Berry moved to New Mexico and Trimble would visit during Berry and his wife’s annual music workshops in the Land of Enchantment, forming his own connections, which included Eric and Elise Gent, owners of Railyard Performance Center in Santa Fe. Trimble especially formed a great friendship with their son, Hountor.
Hountor Gent, who runs the live music for classes at Railyard, has known Trimble for over 25 years, and he said he “was really drawn to Greg’s instruments.”
“Not only the sound of them, but the incredibly beautiful artwork that he does and the attention to detail,” he said. “I’ve got four of his instruments hanging in my kitchen and more in my studio.”
Hountor Gent would visit Trimble back in California until Trimble permanently moved to New Mexico in 2017. They would both help promote the energy and significance of African music.

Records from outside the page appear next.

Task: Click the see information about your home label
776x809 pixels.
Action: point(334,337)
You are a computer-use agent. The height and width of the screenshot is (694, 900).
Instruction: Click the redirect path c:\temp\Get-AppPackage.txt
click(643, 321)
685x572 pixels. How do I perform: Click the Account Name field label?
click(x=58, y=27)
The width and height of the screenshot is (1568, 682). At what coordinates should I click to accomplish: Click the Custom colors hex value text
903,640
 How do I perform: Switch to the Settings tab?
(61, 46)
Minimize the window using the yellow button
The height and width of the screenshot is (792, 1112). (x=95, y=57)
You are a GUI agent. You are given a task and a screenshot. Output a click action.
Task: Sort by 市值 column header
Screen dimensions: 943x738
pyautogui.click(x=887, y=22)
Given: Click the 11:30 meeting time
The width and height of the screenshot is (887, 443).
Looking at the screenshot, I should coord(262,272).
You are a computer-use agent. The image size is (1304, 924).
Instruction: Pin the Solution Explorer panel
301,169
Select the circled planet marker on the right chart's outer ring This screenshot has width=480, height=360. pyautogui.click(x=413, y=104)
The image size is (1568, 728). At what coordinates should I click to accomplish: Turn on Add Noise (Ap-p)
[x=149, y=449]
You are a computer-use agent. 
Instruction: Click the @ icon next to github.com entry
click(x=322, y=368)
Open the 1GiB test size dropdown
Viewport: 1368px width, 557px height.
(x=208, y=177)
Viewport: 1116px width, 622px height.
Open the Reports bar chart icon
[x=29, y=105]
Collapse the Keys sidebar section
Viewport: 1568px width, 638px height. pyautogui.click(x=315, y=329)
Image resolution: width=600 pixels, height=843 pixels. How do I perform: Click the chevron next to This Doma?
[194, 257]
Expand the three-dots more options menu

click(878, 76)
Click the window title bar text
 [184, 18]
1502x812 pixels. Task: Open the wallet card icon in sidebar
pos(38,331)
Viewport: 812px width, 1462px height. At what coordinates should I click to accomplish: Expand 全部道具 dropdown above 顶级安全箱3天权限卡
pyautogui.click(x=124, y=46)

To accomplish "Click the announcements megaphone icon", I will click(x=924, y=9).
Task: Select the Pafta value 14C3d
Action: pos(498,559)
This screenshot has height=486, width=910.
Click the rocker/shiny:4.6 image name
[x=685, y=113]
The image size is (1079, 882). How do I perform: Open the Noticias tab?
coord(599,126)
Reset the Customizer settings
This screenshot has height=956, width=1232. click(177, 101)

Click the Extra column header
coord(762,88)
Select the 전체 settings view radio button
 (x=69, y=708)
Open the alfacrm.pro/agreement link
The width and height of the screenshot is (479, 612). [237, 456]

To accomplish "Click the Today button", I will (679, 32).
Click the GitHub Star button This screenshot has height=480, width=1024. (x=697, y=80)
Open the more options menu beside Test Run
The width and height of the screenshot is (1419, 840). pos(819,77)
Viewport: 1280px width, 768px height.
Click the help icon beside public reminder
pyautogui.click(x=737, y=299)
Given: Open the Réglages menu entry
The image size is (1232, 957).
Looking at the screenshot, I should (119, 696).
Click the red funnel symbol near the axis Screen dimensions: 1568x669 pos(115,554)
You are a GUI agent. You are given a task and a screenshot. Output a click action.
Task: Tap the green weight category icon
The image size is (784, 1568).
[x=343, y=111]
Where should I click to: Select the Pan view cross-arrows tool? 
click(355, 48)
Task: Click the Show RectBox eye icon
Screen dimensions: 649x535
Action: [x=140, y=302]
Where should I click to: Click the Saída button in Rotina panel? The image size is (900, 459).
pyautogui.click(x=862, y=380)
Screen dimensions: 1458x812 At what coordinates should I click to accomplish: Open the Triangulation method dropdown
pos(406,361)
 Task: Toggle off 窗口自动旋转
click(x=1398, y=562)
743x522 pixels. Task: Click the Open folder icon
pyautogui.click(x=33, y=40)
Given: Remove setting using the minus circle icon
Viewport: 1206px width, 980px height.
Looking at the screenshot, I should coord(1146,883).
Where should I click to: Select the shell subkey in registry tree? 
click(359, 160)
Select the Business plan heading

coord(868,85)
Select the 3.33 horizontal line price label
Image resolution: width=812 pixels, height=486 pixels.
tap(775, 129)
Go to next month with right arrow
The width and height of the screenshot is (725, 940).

“It’s about community,” Hountor Gent said. “It’s about bringing people together in celebration and in times of need.”
There’s a rhythm that draws a person into African music, putting them in motion, connecting them to the culture and synchronizing their soul with the beat of the earth. Trimble explained that it nurtures the human spirit.
“Greg has a very unique style from his background studying in the Congo. … His instruments and his playing really reflects those experiences he’s had,” Hountor Gent said.
“Greg’s possibly the most passionate person you’ll ever meet in your life,” he added. “His passion is in everything he does, the art that he makes, the relationships that he has, the opinions that he has, everything. His passion is boundless and unapologetic.”
The beat goes on
Trimble undoubtedly has a passionate connection to the natural world, but believes we’re all linked to a “sacred reality.”
“I think it’s inside every single human being; it’s part of the gift of this human life, and that’s the core essence of who you are, which people call the soul,” he said. “I think that the highest human creative endeavor is music because of how profound it is in its … nurturement of the human souls.”
A pulse is intrinsic, and though overlooked because of that naturality, much like our inherent ability to blink, it’s within all of us. It gives us the chance to move to the beat of our own drum, if we’re willing to tap our finger on it and follow the music.